Beware of a Holy Whore is influenced by Fassbinder's own experiences with his previous film Whity, a spaghetti western which never went on general release. In turn, this was an inspiration behind Olivier Asseyas's Irma Vep (1996), and it's interesting to note the appearance of the French actor Eddie Constantine is this, in which he plays himself and his appearance as Lemmy Caution in Godard's Alphaville is also mentioned.
As one of Fassbinder's preoccupations is unhappy families – and by extension the vast majority of social relationships in his cinema are unhappy (that's the way of the world as he sees it) – then here we have a film about the horrors of making a film (in a sea resort in Spain in this case).
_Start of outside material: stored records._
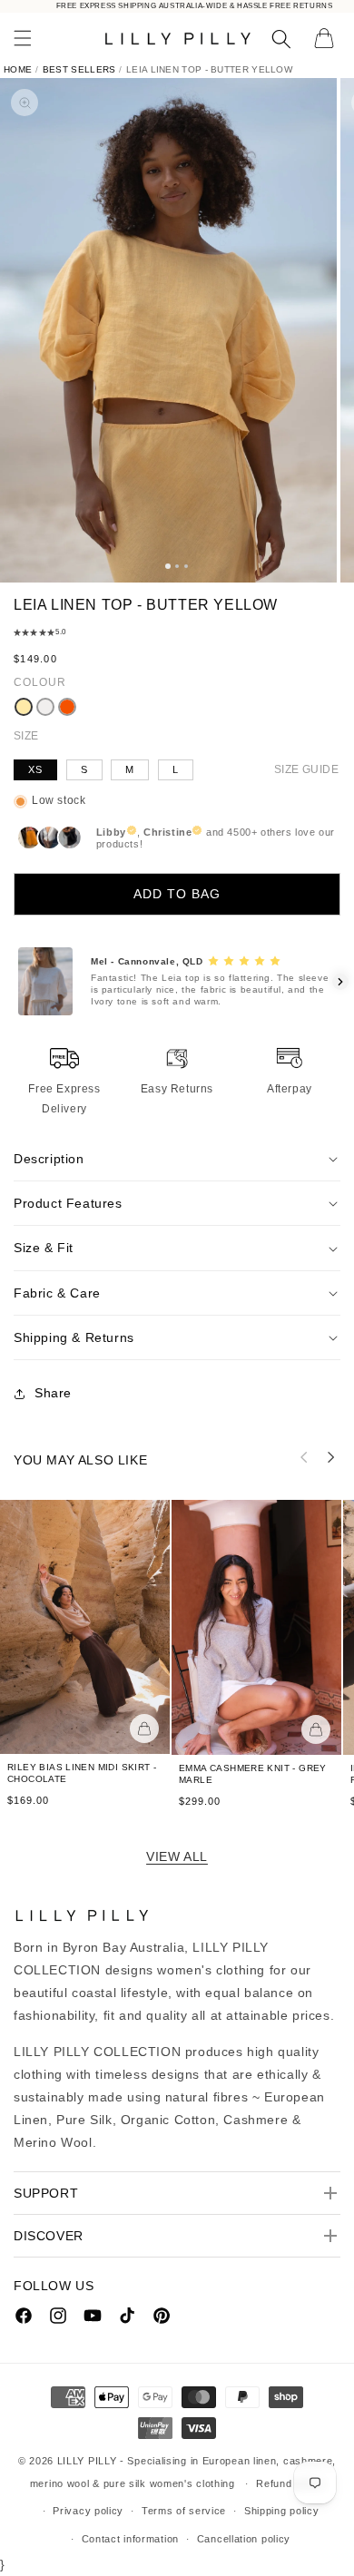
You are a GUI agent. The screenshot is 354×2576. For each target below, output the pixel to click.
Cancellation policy (243, 2538)
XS (35, 769)
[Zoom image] (24, 102)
The main characters in Beware of a Holy Whore (apart from Constantine) are the director of the film within a film Jeff (Lou Castel), actors Ricky (Marquard Bohm) and Hanna (Hanna Schygulla), and the producer Sascha (Fassbinder himself).
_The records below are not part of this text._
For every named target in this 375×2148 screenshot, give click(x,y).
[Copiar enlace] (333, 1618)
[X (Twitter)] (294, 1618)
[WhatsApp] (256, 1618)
Egos collide; many cuba libres are drunk and glasses thrown about the bar and hotel lobby; money doesn't arrive; the director, producer and other members of the film crew yell at each other; people (hetero- but mainly homosexual) kiss, have sex or simply lust after each other; there's a lot of Leonard Cohen music; and everyone is thoroughly pissed off.
There's a final amusing quotation, from Thomas Mann: 'And I say to you that I am weary to death of depicting humanity without partaking of humanity'.